Getting here used to be very easy. Public transportation worked and the roads were in good shape. A lot of people would come to La Cantinela de la Pasta to eat pizzas, lasagna, raviolis, and pasta. However, the roads have deteriorated, and the Trujillo-Sabanetas route is now covered by only a few buses —the ones allotted by the regional government, made in China—, and they are always filled to capacity when they pass through their area.  On the other hand, those who own a car avoid driving on such steep roads, for it is very difficult for them to fill up their tanks.

That is why the restaurant sees almost no diners now. There is the occasional customer who calls and asks to be served personally, but not as often as before. Besides, many of the restaurant patrons have left the country. And for those who have not, enjoying a plate of Italian food has become a luxury they cannot afford.

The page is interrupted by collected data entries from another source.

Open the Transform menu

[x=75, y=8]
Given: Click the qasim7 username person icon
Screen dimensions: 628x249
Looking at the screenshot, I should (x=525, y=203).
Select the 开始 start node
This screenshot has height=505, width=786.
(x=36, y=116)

In Italian, cantinela is a place where food is stored, sort of a cellar.

The cellar is empty now.

Cristian and Gregory are waiting in front of the restaurant to catch a ride to the city with a friend with a motorcycle or maybe on a produce seller’s vehicle. Their mother looks from one of the house’s window as they finally manage to get on a truck and squeeze their way in through other locals who are also getting a lift.

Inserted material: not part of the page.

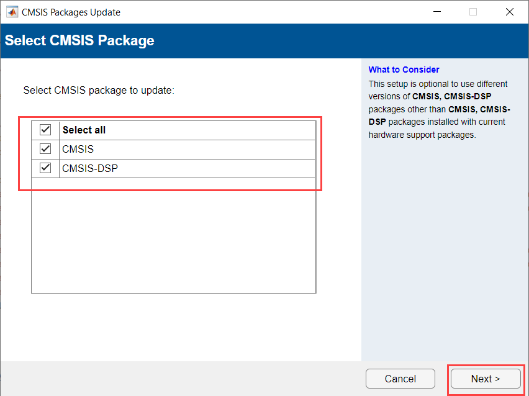The height and width of the screenshot is (396, 529).
Task: Close the CMSIS Packages Update window
Action: [510, 12]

As soon as they arrive there, Cristian goes straight to the La Casa del Pueblo hardware store, and Gregory to the Trujillo Shopping Center, just as they had agreed. They both have several jars to deliver.  Next, they go downtown to distribute some other orders they had been placed. And then they walk for an hour to José’s, another customer.

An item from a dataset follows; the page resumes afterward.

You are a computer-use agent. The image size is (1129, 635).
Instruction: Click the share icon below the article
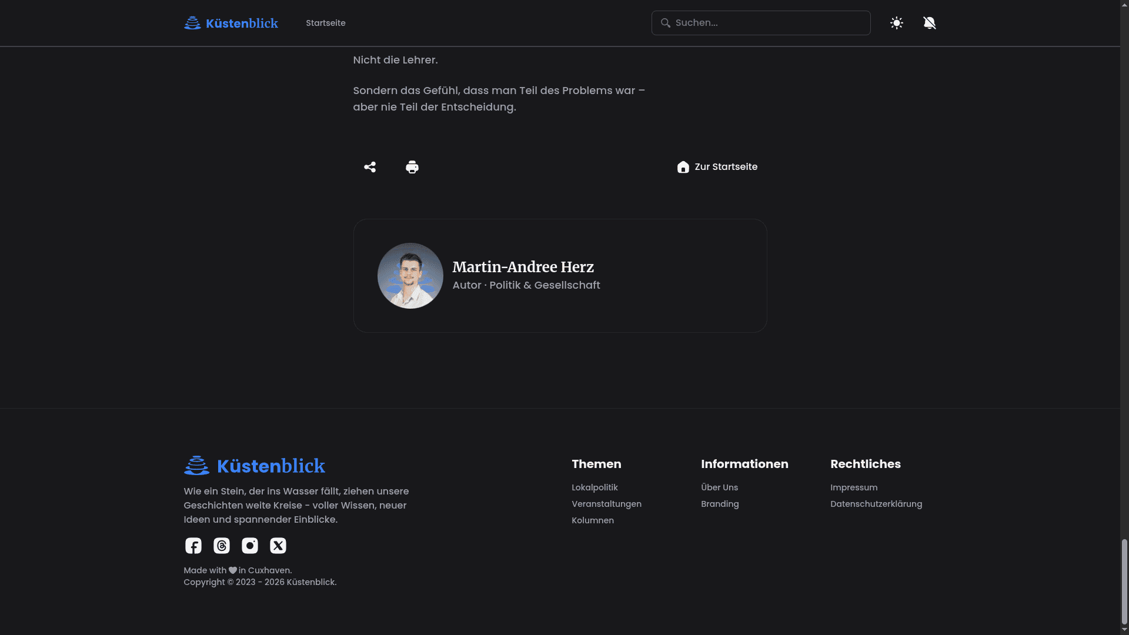370,167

But they are not tired. They sell nine jars of frozen sauce. It has been a good day.

 

And now back home, up the steep streets of Trujillo, in the midday sun. Sometimes, on these trips that have now become customary, they buy a loaf of bread stuffed with panela and cheese to fool their stomach. If they can’t catch a ride, they have to walk all the way up, and that will take them about five hours. Because it is a very steep, uphill course. Cristian, who knows firsthand how exhausting it is to make it on worn-out shoes, would rather wait for a lift.

More than once, they have had to wait as long as three hours.

The lines they have seen at the gas stations in the city of Trujillo are miles long. Their parents tell them that these are much longer than those they saw in Trujillo back in December of 2002, when the workers of the state-owned company Petróleos de Venezuela brought the company’s activities to a halt, but that was 18 years ago and they were too little to remember it well.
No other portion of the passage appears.